▶ [Input for this task]
## Begin
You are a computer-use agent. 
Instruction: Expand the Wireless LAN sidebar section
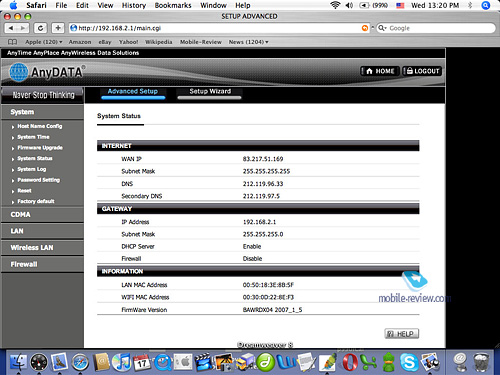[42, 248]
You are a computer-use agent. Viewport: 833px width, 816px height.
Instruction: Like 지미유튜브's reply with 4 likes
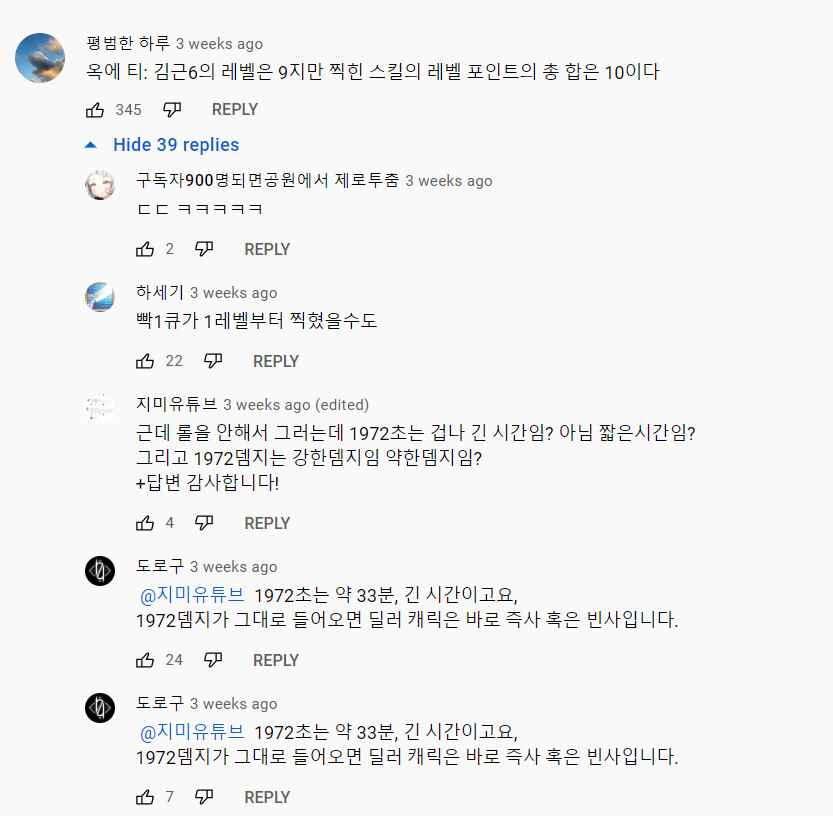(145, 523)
## End
## Begin
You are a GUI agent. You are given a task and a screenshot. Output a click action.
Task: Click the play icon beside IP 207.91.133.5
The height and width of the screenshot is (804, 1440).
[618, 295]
## End
## Begin
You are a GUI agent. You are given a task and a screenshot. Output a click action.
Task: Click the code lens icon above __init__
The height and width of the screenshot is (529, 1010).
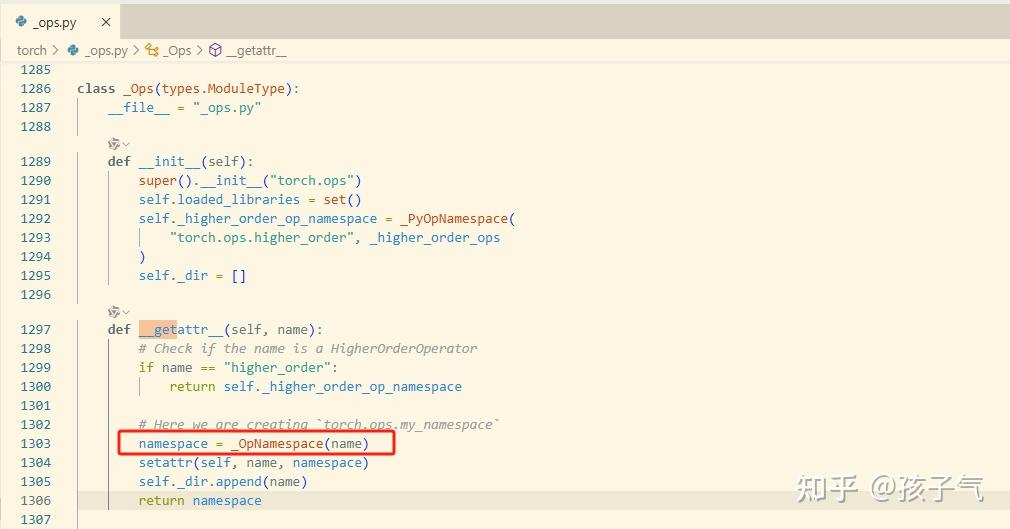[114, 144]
## End
Which lines in the rows above contain the word "icon"? Report each of them in full.

▶ [Answer in full]
Task: Click the play icon beside IP 207.91.133.5
Task: Click the code lens icon above __init__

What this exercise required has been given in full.